Oseltamivir is the only FDA approved medication for the treatment of influenza in children. While oseltamivir is known to improve influenza outcomes in children, there is high variability in prescribing patterns for oseltamivir in children with influenza. Furthermore, some medications could increase the levels of oseltamivir metabolites and corresponding toxicity when used concurrently with oseltamivir. Yet, the prevalence of oseltamivir use overall, and concurrently with medications with potential drug-drug interactions is unknown. The objective of the study is to determine the prevalence of oseltamivir use alone, and concurrently with medications with potential drug-drug interactions that may increase the risk of drug related adverse events among children.
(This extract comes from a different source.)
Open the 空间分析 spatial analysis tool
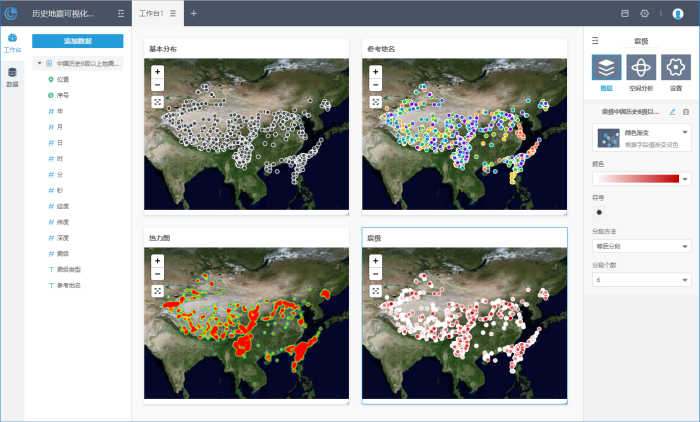This screenshot has width=700, height=422. 641,68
The overall objective of this research is to determine the association between oseltamivir and neuropsychiatric adverse events (NPAEs) using newly validated NPAE identification algorithms. We will perform a retrospective observational cohort study using the TennCare database to evaluate oseltamivir exposure among Tennessee children.

The TennCare database is ideal for this study as medications. Medication exposures are captured using automated pharmacy files of dispensed medications, an excellent source for prescribed medications. None of the proposed study drugs are over-the-counter for pediatric use.
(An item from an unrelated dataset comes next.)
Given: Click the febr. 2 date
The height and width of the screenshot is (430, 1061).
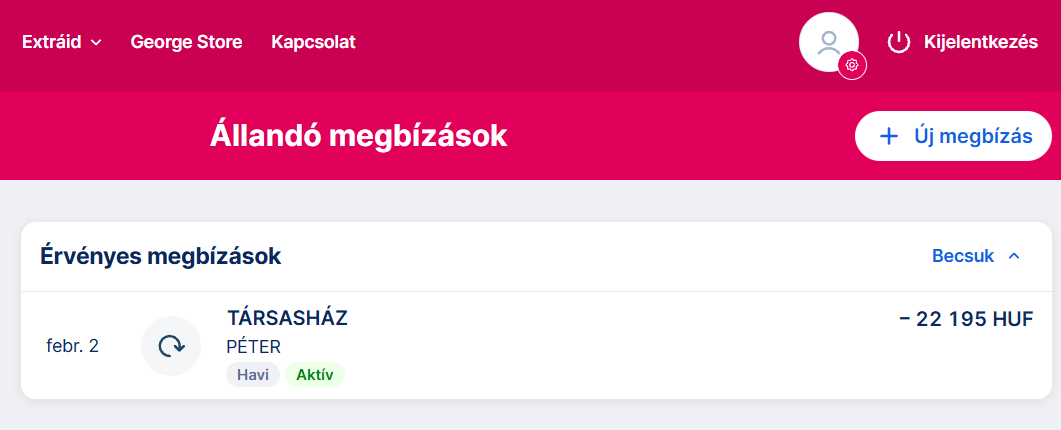Looking at the screenshot, I should (72, 346).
Furthermore, while medications paid out of pocket may not be captured by the automated TennCare pharmacy files, the underserved nature of the study population should minimize concerns about this possibility.

Lead investigator
Leena Choi, PhD
Professor of Biostatistics
Vanderbilt University Medical Center
leena.choi@vumc.org 

Many medications prescribed to children are off-label and dosing is not optimal due to lack of data. Pharmacokinetic (PK) and pharmacodynamic (PD) studies can provide critical data for determining dosing regimens. We recently developed a dexmedetomidine population PK model for a large pediatric cohort of 354 children. Using this PK model, we plan to develop a PK/PD-model guided clinical decision support system for dexmedetomidine, embedded in our electronic health record (EHR) system.

This clinical decision support system would help providers to find optimal dose for dexmedetomidine in children undergoing surgery. There are several software platforms that were developed for therapeutic drug monitoring available in market such as InsightRX, DoseMe, and MwPharm. As the first step, we will evaluate these software platforms to select the most appropriate software that meets our criteria (e.g., accuracy of dose prediction algorithm, comparability with our EHR system, flexibility for customization, etc.).
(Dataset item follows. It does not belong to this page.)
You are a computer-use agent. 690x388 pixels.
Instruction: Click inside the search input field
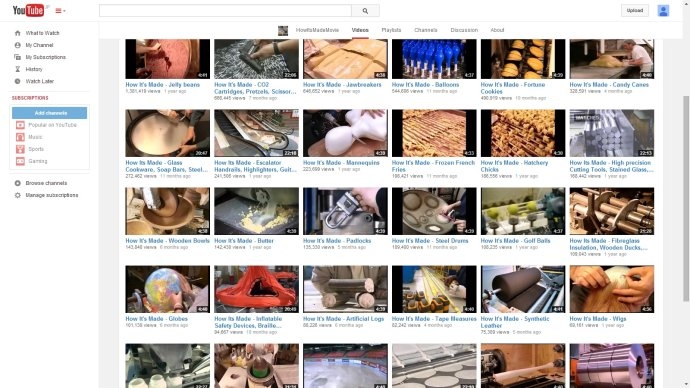(225, 11)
With this support pool fund, we will buy at least 3 different PK software platforms and will select the most appropriate one. Once the software is selected, we will implement our developed PK model in the software.

Lead investigator
Ashley Leech, PhD, MS
Assistant Professor of Health Policy
Vanderbilt University Medical Center
ashley.leech@vanderbilt.edu

Women with substance use disorder (SUD) or who use opioids in pregnancy represent a vulnerable population; however, less is known about how social vulnerability affects relapse and death in the year after delivery. The purpose of this study is to examine the association between the CDC Social Vulnerability Index (SVI) and overdose or late maternal death among women with (or at-risk for) substance use disorder in pregnancy. We plan to examine the association between the CDC Social Vulnerability Index (SVI) and overdose or late maternal death among women with (or at-risk for) substance use disorder in pregnancy. We will perform a retrospective cohort study using TN Medicaid (TennCare) files linked to TN birth certificate data, US census reports, TN Joint Annual Report data, American Hospital Association annual hospital survey, and TN death certificate data.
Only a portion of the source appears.